For this study, medical records of RCC patients treated with investigational PD-1 or PD-L1 inhibitors who received subsequent treatment with targeted therapies were reviewed in 4 institutions. Baseline characteristics at the time of subsequent therapy and outcome data including TTF, best response, and 1- and 2-year overall survival (OS) were retrospectively collected.

“Of the 99 patients who received PD-1/PD-L1 inhibitors,” Albiges reported, “56 patients have received a subsequent therapy after PD-1/PD-L1 blockade, while 7 patients are still on therapy, and 26 patients did not receive subsequent therapy. Among these 26 patients, 12 died of disease and 14 are still alive off systemic therapies.”

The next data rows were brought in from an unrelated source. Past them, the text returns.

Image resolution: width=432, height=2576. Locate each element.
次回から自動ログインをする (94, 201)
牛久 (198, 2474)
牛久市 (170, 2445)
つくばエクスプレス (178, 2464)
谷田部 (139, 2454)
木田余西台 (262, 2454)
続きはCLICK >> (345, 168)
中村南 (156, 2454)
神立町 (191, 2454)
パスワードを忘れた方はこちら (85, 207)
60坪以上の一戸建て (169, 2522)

Forty-three patients received VEGFR TKIs and 13 received mTOR inhibitors as first subsequent targeted therapy. Median TTF was 6.6 months (range, 0.2+-23.0), and was 6.9 and 5.7 months in patients who received VEGFR TKIs and mTOR inhibitors, respectively. One-year and 2-year OS from the initiation of subsequent targeted therapy was 58% and 36%, respectively.

Investigator-assessed best response to subsequent targeted therapy was evaluated in 53 of 56 patients. Partial response was found in 13% of patients (n = 7), stable disease in 62% (n = 33), and progressive disease in 25% (n = 13).

“Targeted therapy with VEGF and mTOR inhibitors may have significant activity after discontinuation of PD-1/PD-L1 inhibitors,” concluded Albiges, “but the potential sustained effect of PD-1/PD-L1 inhibitors after therapy discontinuation needs to be further characterized.”